Data rows:

━━━━━━━━━━━━━━━━

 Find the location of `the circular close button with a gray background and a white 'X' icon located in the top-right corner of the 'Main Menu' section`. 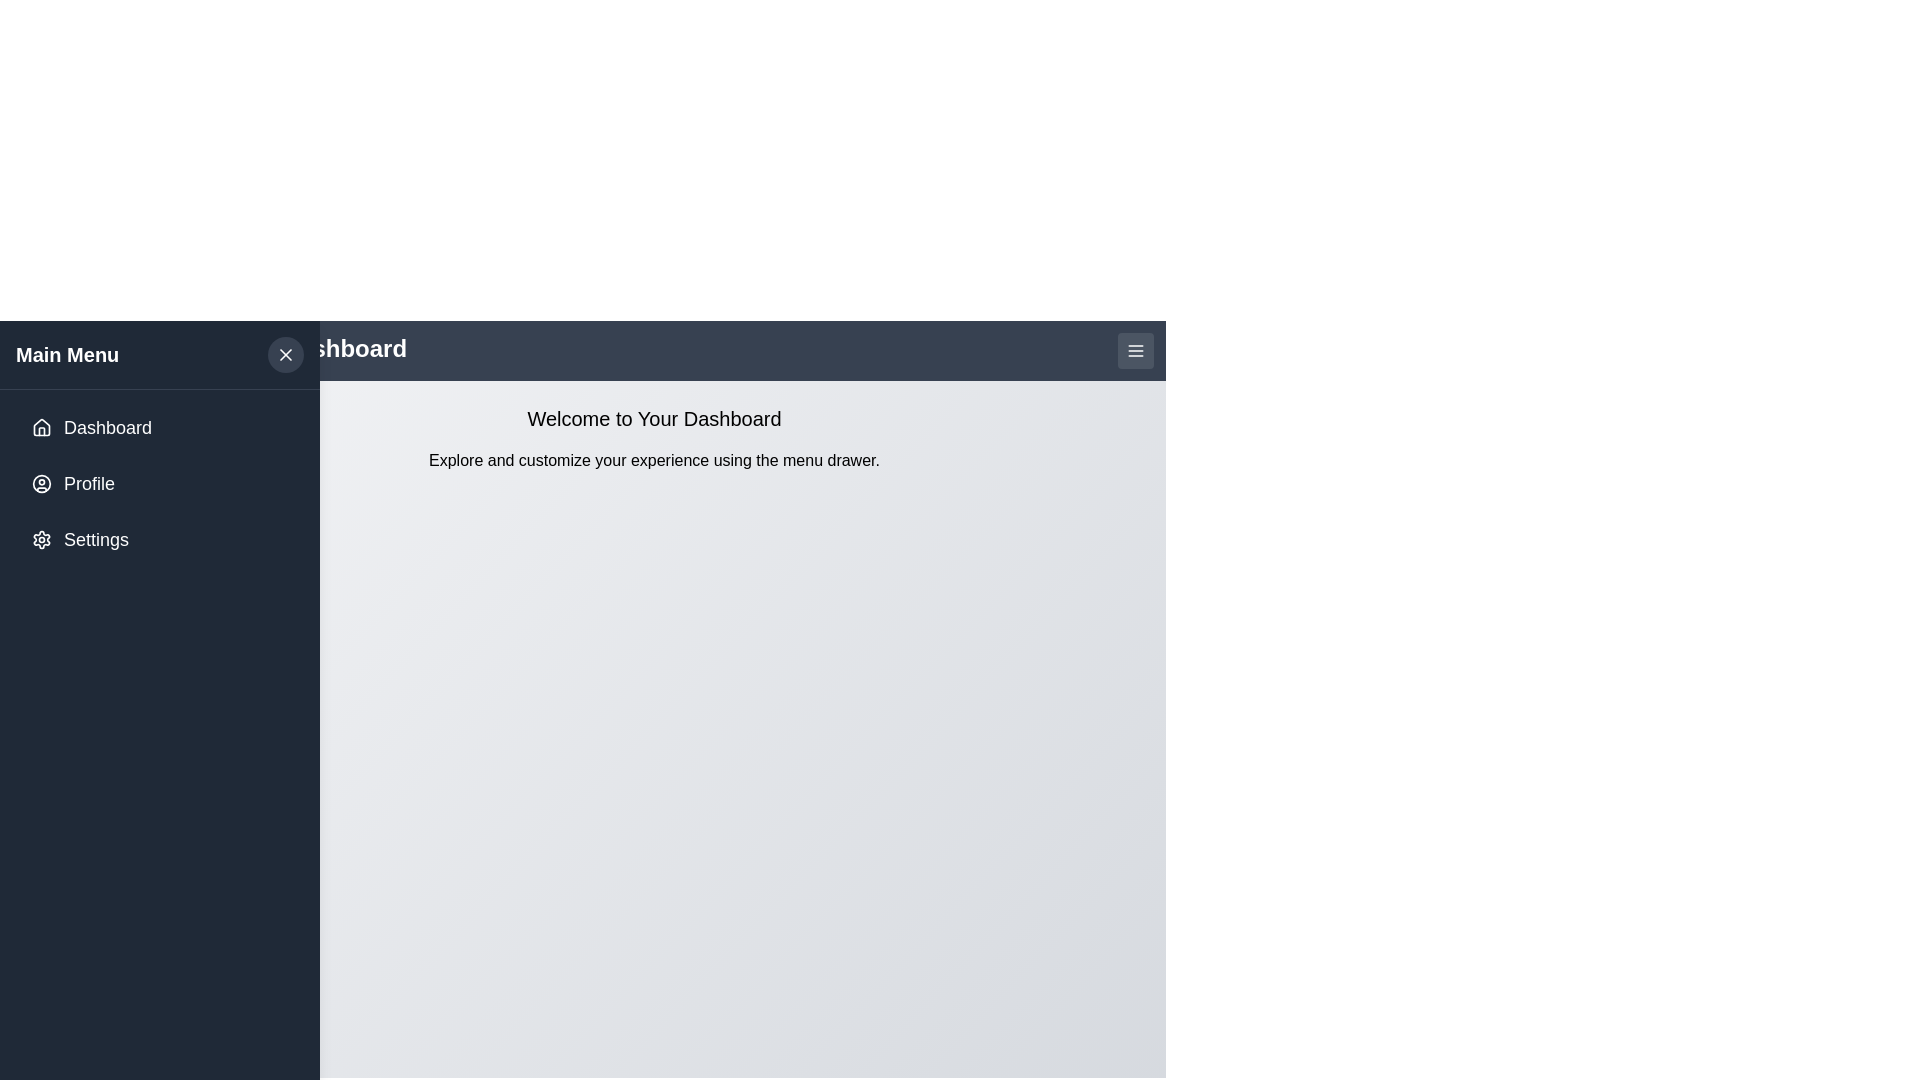

the circular close button with a gray background and a white 'X' icon located in the top-right corner of the 'Main Menu' section is located at coordinates (285, 353).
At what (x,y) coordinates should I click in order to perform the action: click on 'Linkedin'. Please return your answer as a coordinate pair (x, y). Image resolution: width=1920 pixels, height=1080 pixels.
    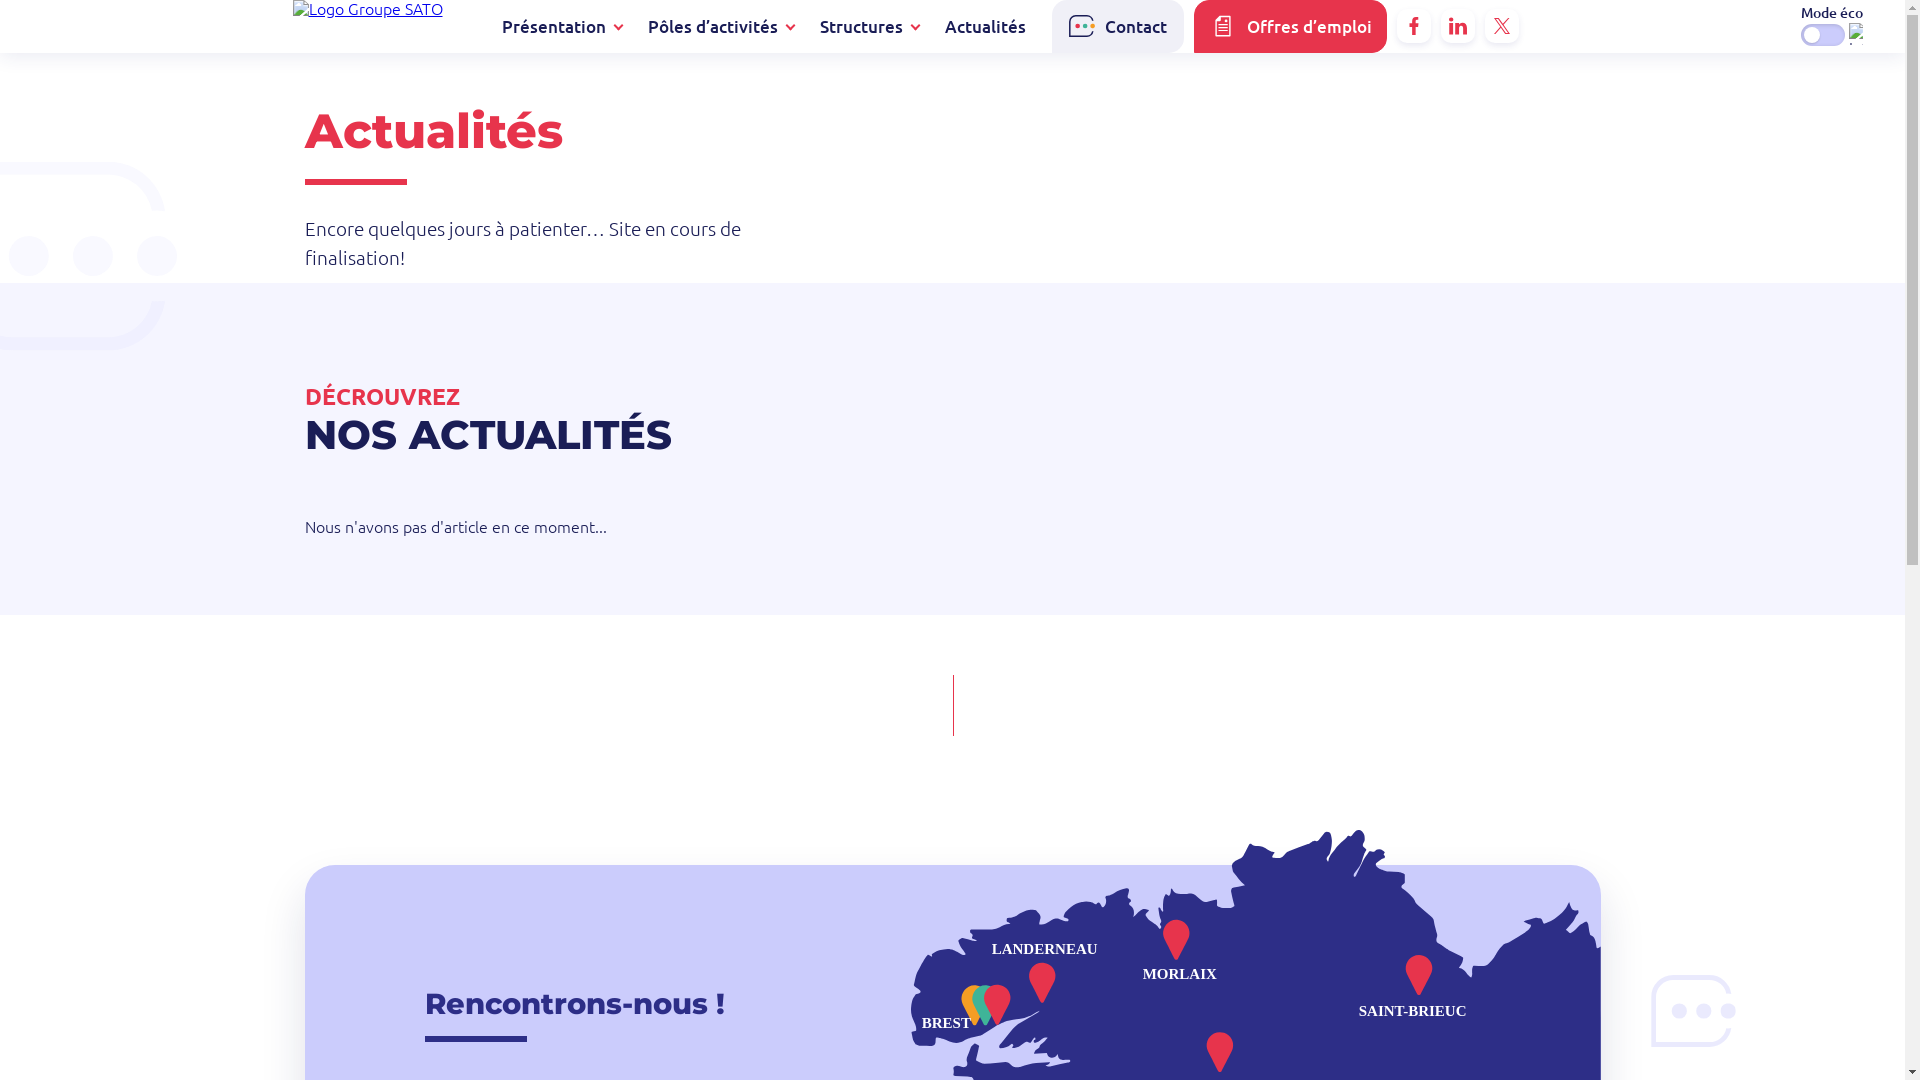
    Looking at the image, I should click on (1458, 26).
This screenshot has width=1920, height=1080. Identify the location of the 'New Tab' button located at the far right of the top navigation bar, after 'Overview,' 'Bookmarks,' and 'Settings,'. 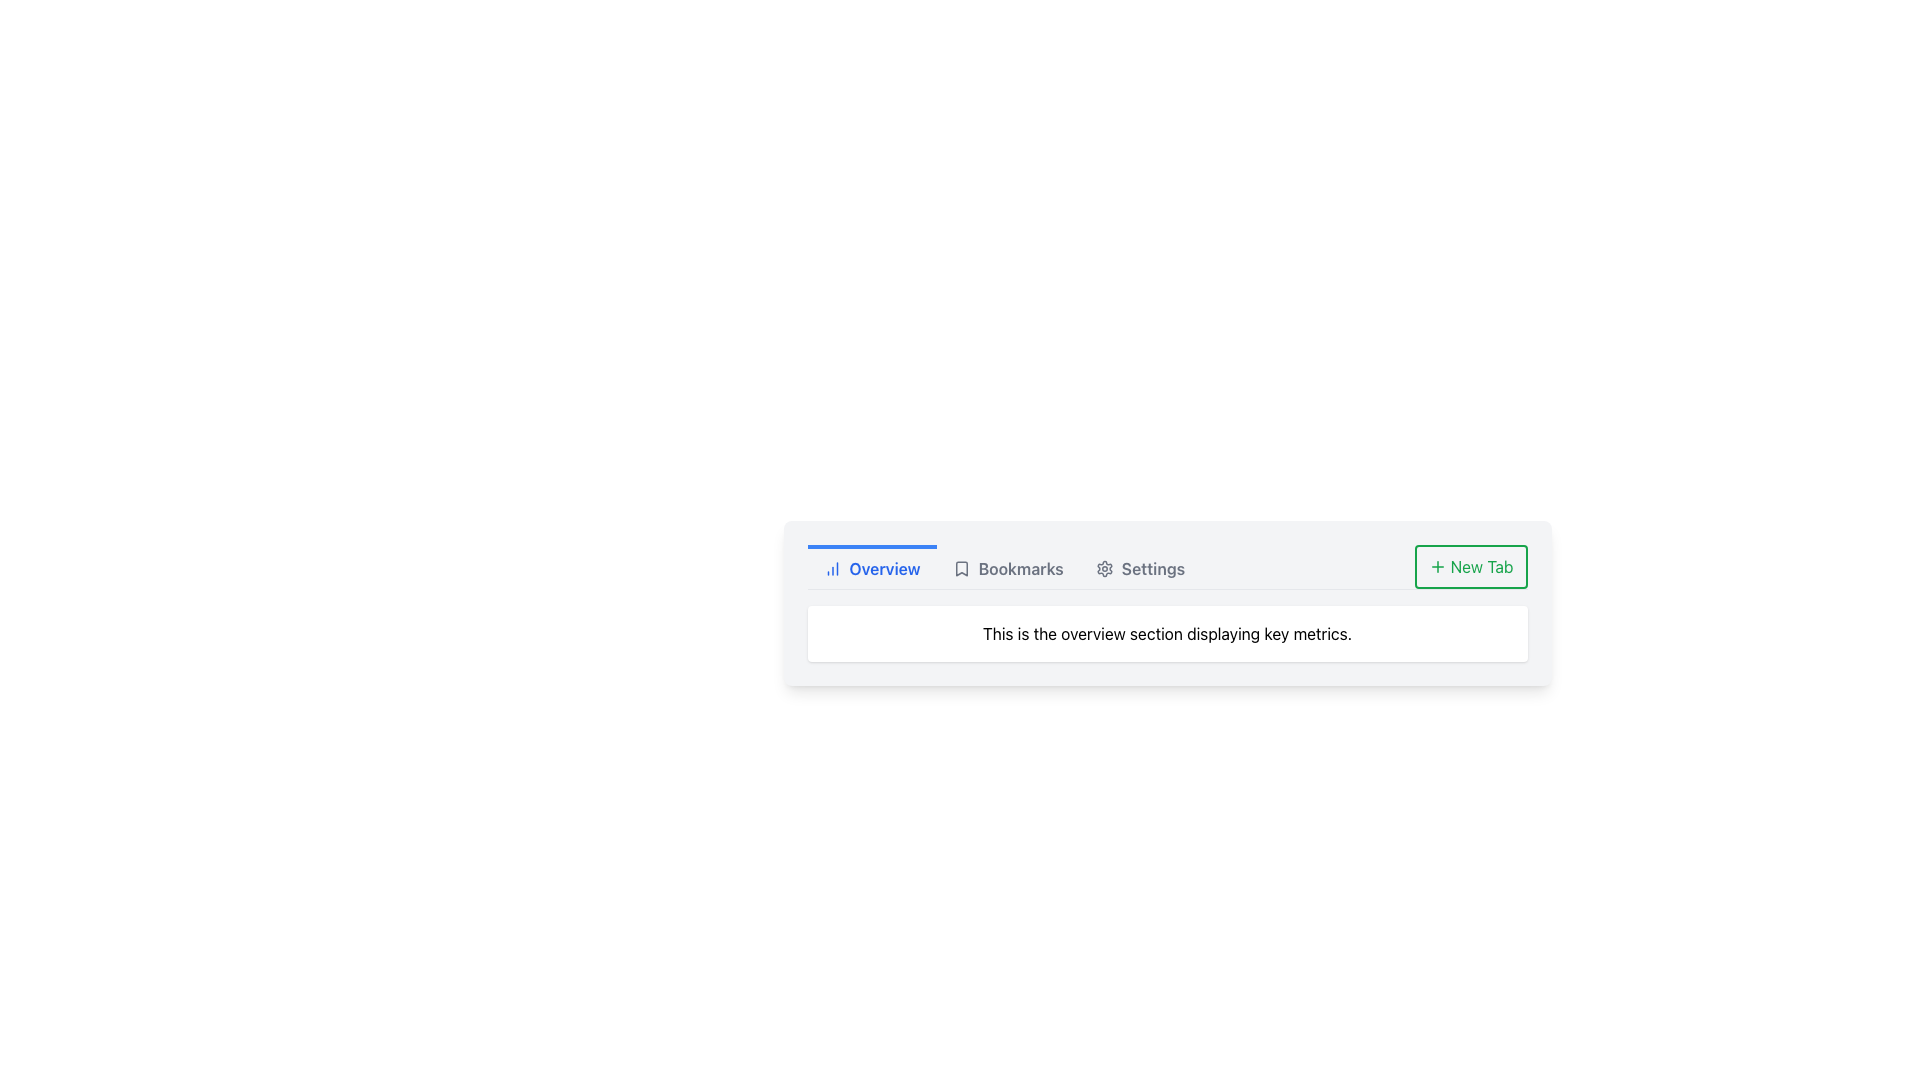
(1471, 567).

━━━━━━━━━━━━━━━━

Problem to work on: Copy out all the records above word for word, leaving out the pictures.

Full output:
 Find the location of `the circular close button with a gray background and a white 'X' icon located in the top-right corner of the 'Main Menu' section`. 

the circular close button with a gray background and a white 'X' icon located in the top-right corner of the 'Main Menu' section is located at coordinates (285, 353).
At what (x,y) coordinates should I click in order to perform the action: click on 'Linkedin'. Please return your answer as a coordinate pair (x, y). Image resolution: width=1920 pixels, height=1080 pixels.
    Looking at the image, I should click on (1458, 26).
This screenshot has width=1920, height=1080. Identify the location of the 'New Tab' button located at the far right of the top navigation bar, after 'Overview,' 'Bookmarks,' and 'Settings,'. 
(1471, 567).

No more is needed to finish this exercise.